During one of my early days at Cathedral School, I stationed myself outside the Jones Street doors to welcome the students as they arrived for school. (Oh, how I wish I could have done so this morning!) You have all witnessed the enthusiasm with which Cathedral boys approach the building, and one particular student, encumbered by the three or four bags he was lugging, entered the foyer in haste. The morning was rainy. The floor was wet. He slipped and, amidst a cascade of books and sports equipment, fell in front of a gaggle of other students.
For me, this was a defining cultural moment. The other students’ response would demonstrate the norms and attitudes that governed Cathedral School culture, and I braced myself for the type of response that I would, no doubt, have encountered back in middle school. Rather than laugh or ridicule, however, the other boys stopped what they were doing and helped him up.
There are, in the words of David Brooks, “thick institutions.” Such institutions are so influential that they become an indelible part of each member’s identity. According to Brooks, thick institutions offer a different moral ecology. They possess the courage to be distinct, and they attract and cultivate members interested in serving a higher calling. Rather than places of mere transaction, thick institutions are places of transformation. Cathedral School is a thick institution.
As Brooks notes, however, thick institutions typically transmit culture through close personal interaction: “[T]hick institutions have a physical location, often cramped, where members meet face to face on a regular basis, like a dinner table or a packed gym or assembly hall.” (Interestingly, he observes that such institutions “incorporate music into daily life, because it is hard not to become bonded with someone you have sung” with.) The challenge, of course, will be to discover how we perpetuate Cathedral School’s ethos in the absence of the hallmarks — heavily trafficked hallways, collaborative work in classrooms, competitive games in the gym and on the roof, gatherings in Grace Cathedral, and singing — that typically perpetuate our unique culture.
In reality, what makes our community “thick” is not necessarily the form our culture, or any culture, takes but rather the substance that precipitates that form. More specifically, I believe our thick culture comes from our response to and treatment of one another. This brings to mind James Baldwin’s fantastic essay, “Stranger in the Village,” where he recounts his experience as the first black person to enter a cloistered Swiss hamlet. The villagers’ treatment of him demonstrates both the norms and the attitudes at work within that community, just as our treatment of one another, and especially of those new or unfamiliar to us, reveal our personal attitudes and our communal mores. Such treatment separates cultures that are thick from cultures that are thin.

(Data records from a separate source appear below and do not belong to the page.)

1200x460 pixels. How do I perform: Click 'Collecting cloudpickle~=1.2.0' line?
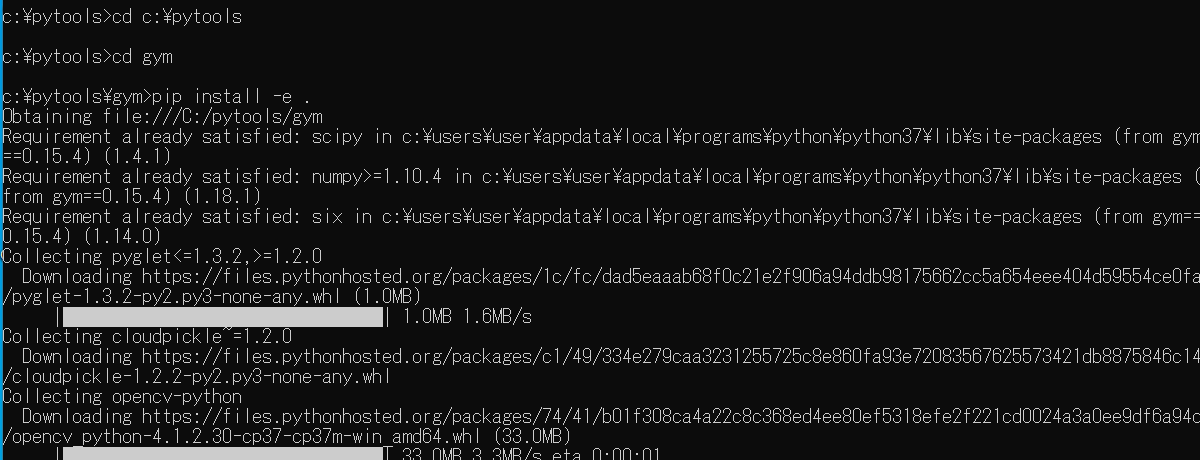click(147, 337)
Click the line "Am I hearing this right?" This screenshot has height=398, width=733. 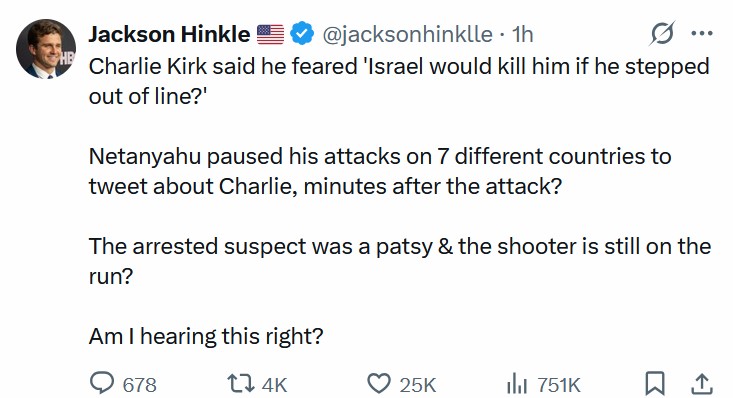[206, 336]
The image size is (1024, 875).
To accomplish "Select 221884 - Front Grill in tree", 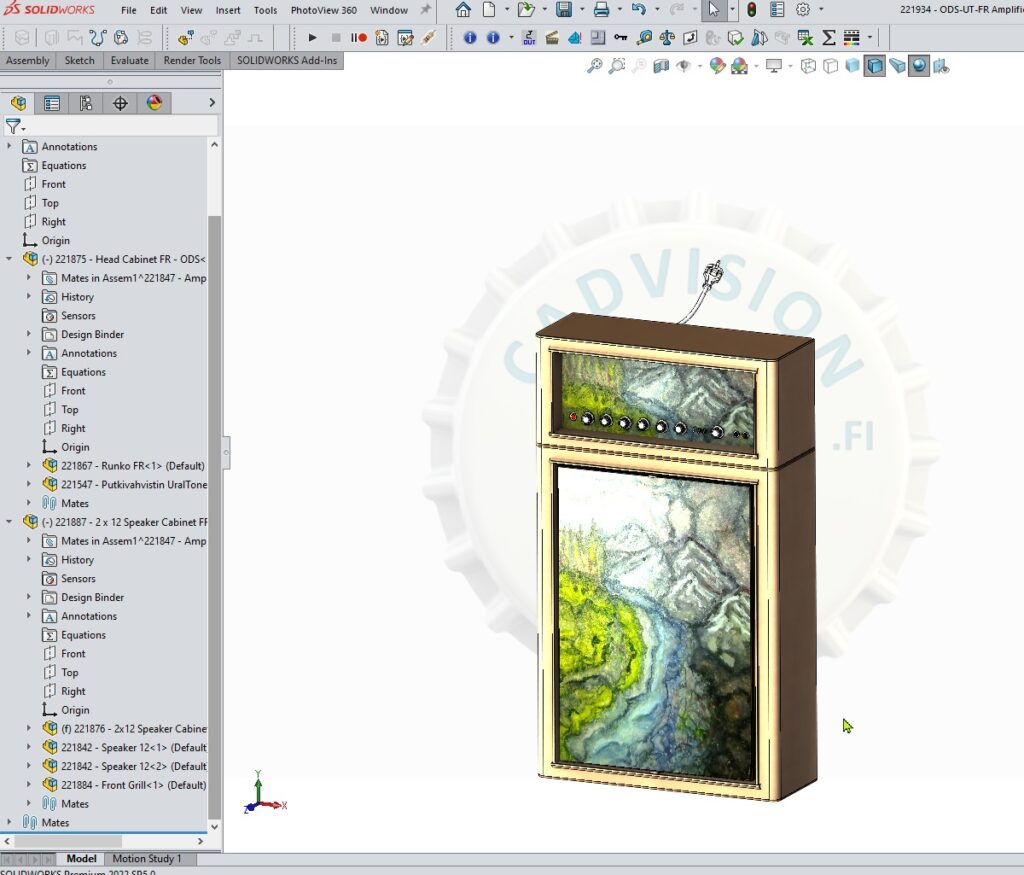I will (132, 785).
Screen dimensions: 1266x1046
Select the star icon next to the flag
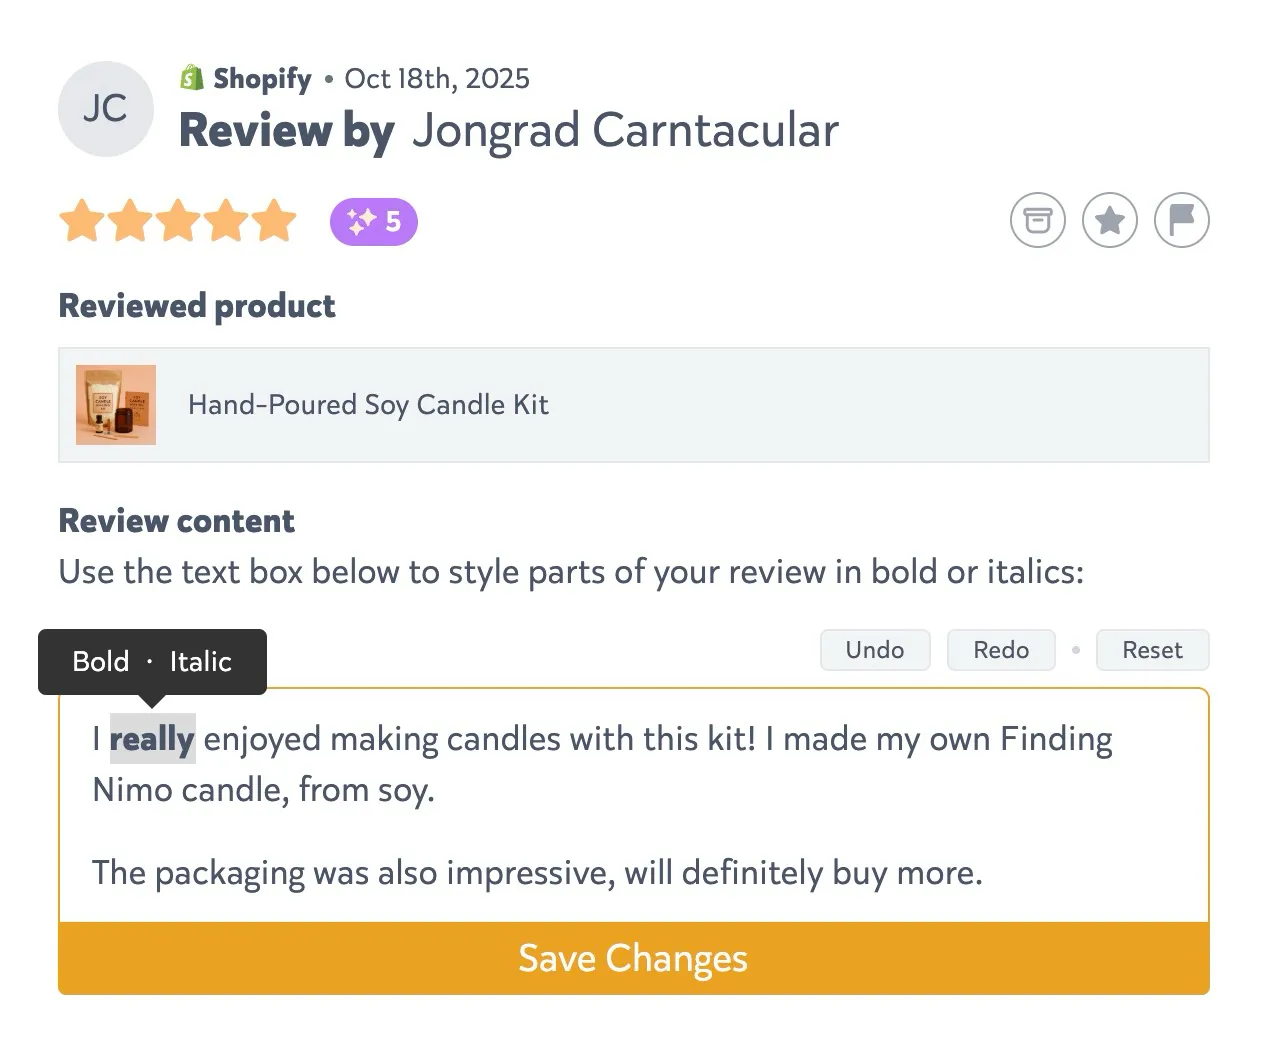click(x=1109, y=220)
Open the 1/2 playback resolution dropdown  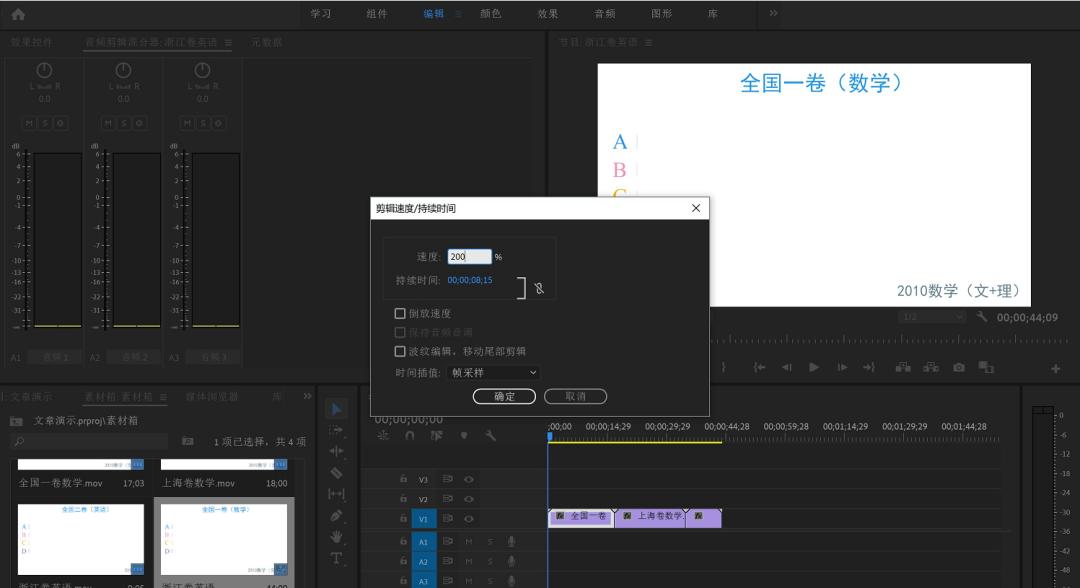(x=932, y=317)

All of this is to say, perhaps, that the question of how we perpetuate Cathedral School’s “thick” culture will be very much on my mind this year. And while I am interested in this, I am not necessarily concerned. Cathedral School offers a unique “moral ecology” that will help ensure that we both discover and create new ways of demonstrating the culture that makes our school so special and so transformational.
It was great to see the boys during our opening Chapel service this morning. They reinforce the reasons that we are all here.
Take care, everyone!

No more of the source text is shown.